やりたいことがキャリアになる、「超・実践的教育」の場
ロブロックスが日本で躍進するもう一つの理由が、実践的な教育プラットフォームとしての顔だ。物理シミュレーションソフトウェアを用いた教育IT企業を経営していたデビッド・バスザッキ氏は、子供たちが創造性を発揮できるインタラクティブな空間を作るためにロブロックスを共同創業したという。CMOのジェレット・ウェスト氏は「ロブロックスは教育で礎を築いてきた」と言い、そのユニークな点として、ユーザーがただ座って楽しむだけのエンターテイメントではなく、能動的な環境が揃っていることをあげた。
例えば無料の公式開発ツール「Roblox Studio」では、ユーザーがコーディングやデザイン、パブリッシング(企画、開発、販売までの一連の活動)を学ぶことができ、AIを用いたテキストでの3D生成指示やコードアシスト機能も搭載。
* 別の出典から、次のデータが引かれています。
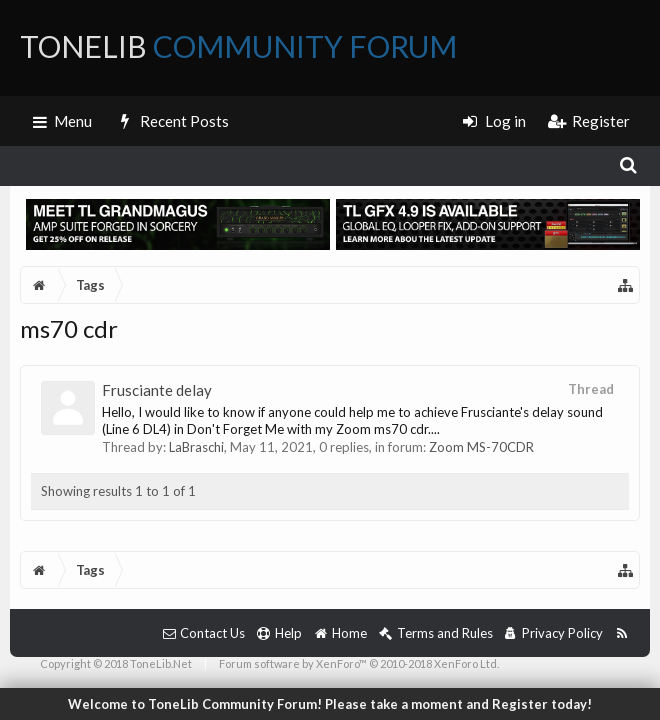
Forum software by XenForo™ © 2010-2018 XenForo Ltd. (359, 663)
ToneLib (238, 46)
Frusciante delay (157, 390)
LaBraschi (196, 447)
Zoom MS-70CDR (481, 447)
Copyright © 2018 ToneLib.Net (116, 663)
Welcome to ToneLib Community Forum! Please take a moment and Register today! (330, 704)
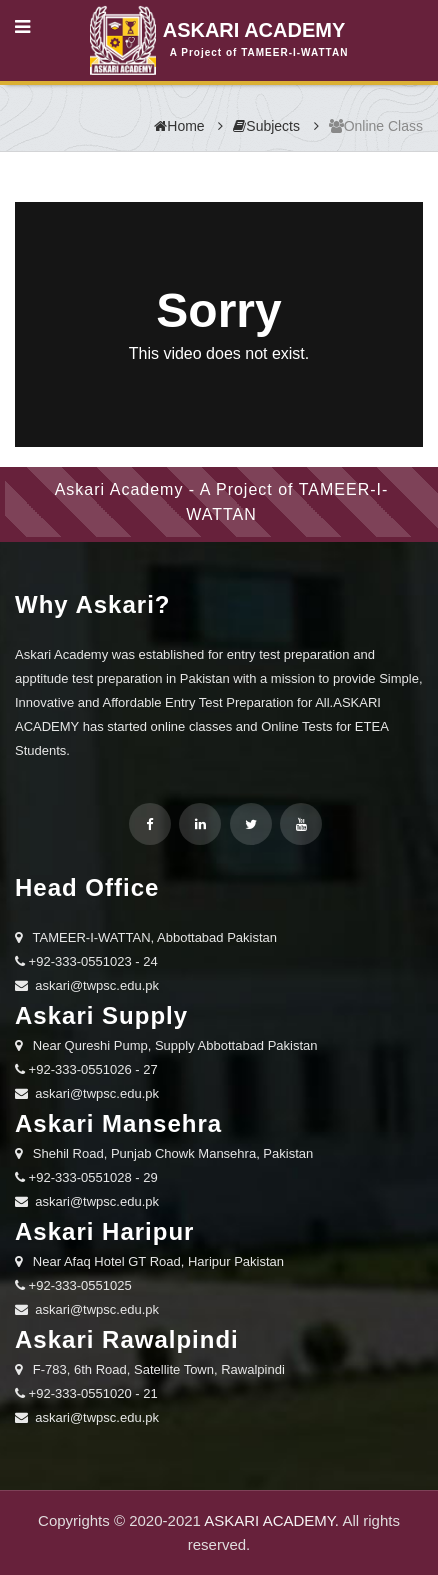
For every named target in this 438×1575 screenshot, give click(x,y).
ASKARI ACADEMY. (271, 1520)
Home (179, 126)
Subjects (266, 126)
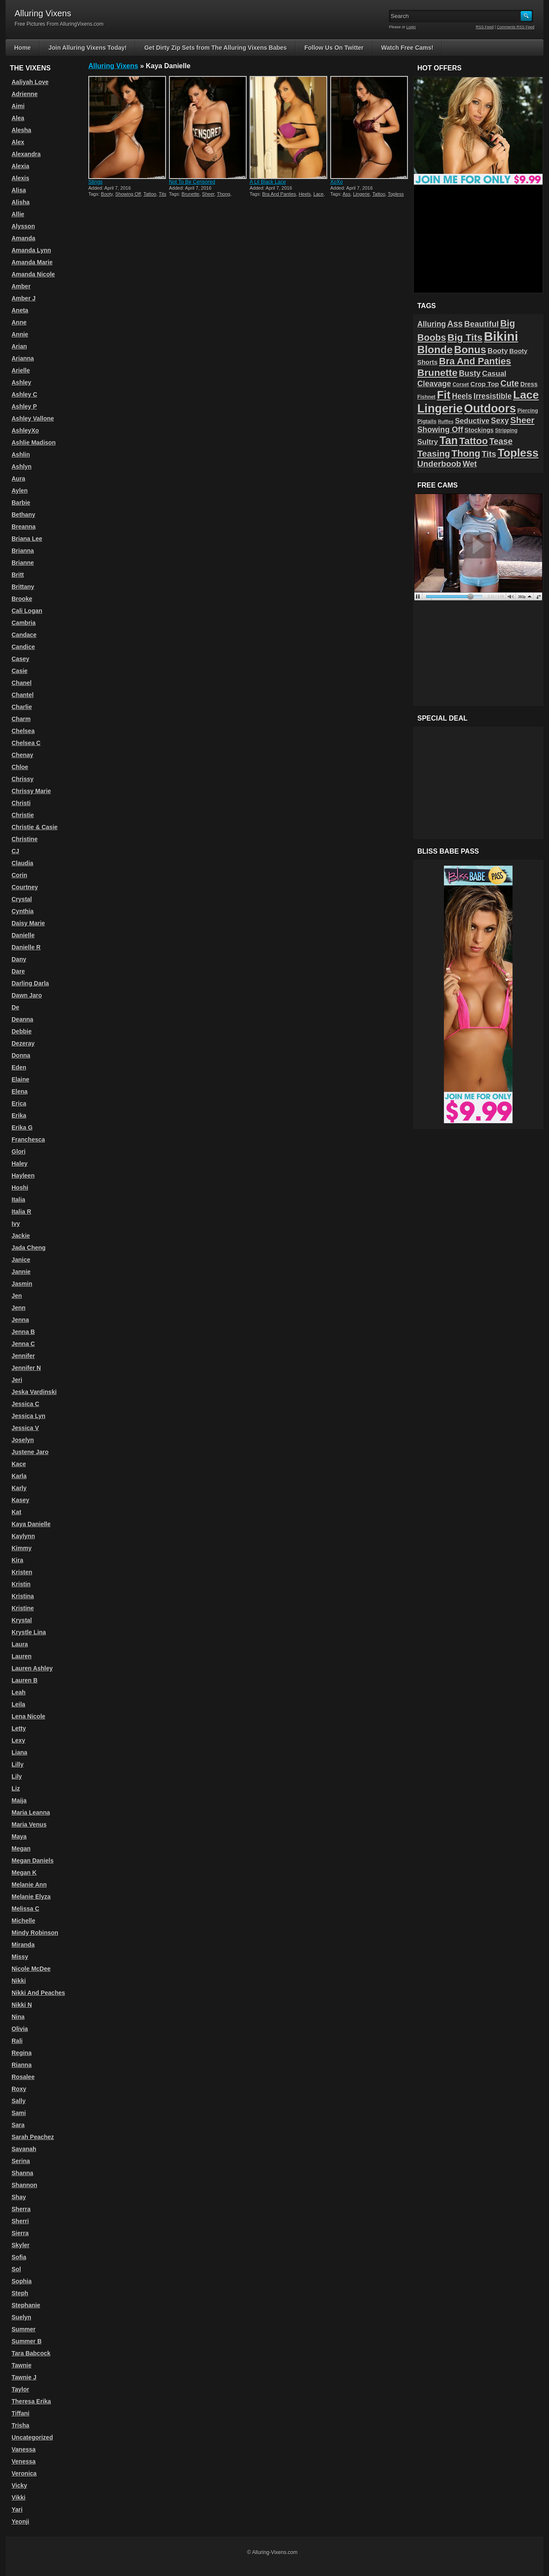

ロブロックスには制作をサポートするメンター制度もあり、ゲーム制作のハードルを下げている。
さらに、ユーザーはゲームのアクセス権やゲームアイテムなどの販売を通して、「Robux」というロブロックス専用の仮想通貨で報酬を受け取り、それを現金に換金できる(13歳以上の年齢制限、アカウント残高の制限あり)。
「今年の念頭、クリエイターに今後12カ月で10億ドル(約1500億円)の収益を還元できるようにすると発表したが、9カ月で実現できた。トップ1000のクリエイターは、平均110万ドル(約1億7000万円)を稼いでいる」(ウェスト氏)
ロブロックスを通してユーザーは、ソフトウェア開発をはじめとするSTEM(科学、技術、工学、数学)から、創造力やデザイン力、コミュニケーション力、プロジェクト管理力など、幅広いスキルを実践的に習得できる。
そうして日本から誕生したヒット作品は、ホラーゲームの『ペタペタ』やアクションゲームの『顔から逃げるゲーム』『ひみつのおるすばん』など複数ある。中でも『ペタペタ』は、ロブロックスを通してゲーム制作を学んだ個人クリエイターInu氏によって開発され、ユーザー訪問数が累計4億3900万回に到達。うち約80〜90%を海外ユーザーが占める。ロブロックスから収益を得た日本のクリエイター数は、過去2年間で(2022年第4四半期から2024年同期)415%急増している。
「やりたいことが実際、本当のキャリアになる、それを道として作れることが(ロブロックスの)強みだと思う」(加藤氏)
魔の手から我が子を守るため、親ができること
勢いに乗るロブロックスだが、若年ユーザーへの安全対策は喫緊の課題となっている。ロブロックスは前述の通り、若年層から大きな支持を得ているが、世界では、ロブロックスに関連した子供へのグルーミングや性的搾取などに関する問題が複数報じられている。
テキサス州のケン・パクストン司法長官は、ロブロックスが子供に及ぼす安全上のリスクを隠蔽していると、2025年11月6日に同社を訴えている。また、ケンタッキー州やルイジアナ州の司法長官も、若年層への安全対策の不備についてロブロックスを提訴している。